A big hello to you who are linking into the forum for the first time and thinking about treatment for Hep C…..come on board…..I promise you that it is the best decision you will ever make.
Hello to you who are in the middle of treatment…….hang in there and keep taking those tablets……they are working really hard for you and will get the job done.
Hello to those who, like me, have been cured through the efforts of Dr James and the FixHepC community….how fortunate are we?
Have a wonderful day.
Coral
21 October 2018 at 11:18 am #28628Great post Coral,
I was thinking that it is a holiday weekend here, which means exam study again for me (for the last time), and it must be exactly 3 years since I was waiting for my meds to arrive.
Pretty sure I would be fertiliser by now, I was out of time, if I hadn’t found FixhepC, and taken the leap- now I am well, the world is my oyster. We have seen some great stories- yours is one of them Coral!But as far as treatment goes in NZ, some things change, some things stay the same. (nb- it says I founded a buyers club- I didn’t- I found one- this!!!. They always get something wrong)
https://www.odt.co.nz/news/dunedin/further-hepatitis-c-drug-delay-cruel?fbclid=IwAR0C-cttpICOaFX8B0TSaEtP4XfQBE5WIVbK2ydV7Y7YF8P5c-maF5Vf4iY
Genotype 3 30 years, 2x treatment interferon/ribavirin non responder. Cirrhosis 17 years. Fibroscan, decompensating, 40 down to 22 by 29/3/16- now down to 6.5, normal, no cirrhosis. Started Buyers Club Sof/Dac 14 Nov 15. SVR 12 29/0716
22 October 2018 at 8:49 am #28630You are such a consistent voice for HepC in NZ media (and therefore elsewhere) Hazel.
Good luck for your exams – you must be ready to celebrate the end of that marathon (and your liver won’t mind!).
25 October 2018 at 1:50 am #28634Cheers.
An update on that NZ story, and I think it shows how important media pressure is.
I know that many people, senior doctors and organisations have asked Pharmac for more info, and a rough timeline of when Maviret will be available, having really raised expectations about Oct 1. Prof Gane told a conference recently he expected by Christmas. No answer from the govt…. but a couple of days after calling them cruel in a headline got their legal/comms dept busy and they came up with another response to the whole sector- not until next year, no idea when.
This ….. does not meet with my approval, to put it politely.
https://www.odt.co.nz/news/national/hep-c-drug-delay-confirmed?fbclid=IwAR0iweMvMen8suACBuMsWKlDloKPCMaum8mV44Jn3n811AqcrHVkY1HxoLo
Genotype 3 30 years, 2x treatment interferon/ribavirin non responder. Cirrhosis 17 years.

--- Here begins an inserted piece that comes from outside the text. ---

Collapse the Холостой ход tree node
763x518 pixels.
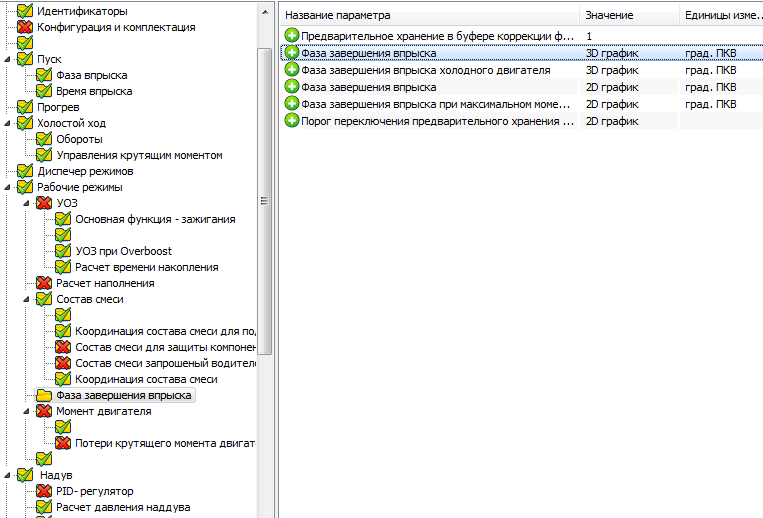(9, 123)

Fibroscan, decompensating, 40 down to 22 by 29/3/16- now down to 6.5, normal, no cirrhosis. Started Buyers Club Sof/Dac 14 Nov 15. SVR 12 29/0716
25 October 2018 at 3:05 am #28635Nice job Hazel, keep piling up the pressure
Making the world a better place – one patient at a time.
26 October 2018 at 4:00 am #28636Great post Coral! You’re right, we are all extremely fortunate to have been cured by Dr. James.
Keep up the pressure Hazel! You’re doing an incredible job. Great advice telling people that can afford it, to get generics. I would think virtually everyone that’s able to work can afford it at this point.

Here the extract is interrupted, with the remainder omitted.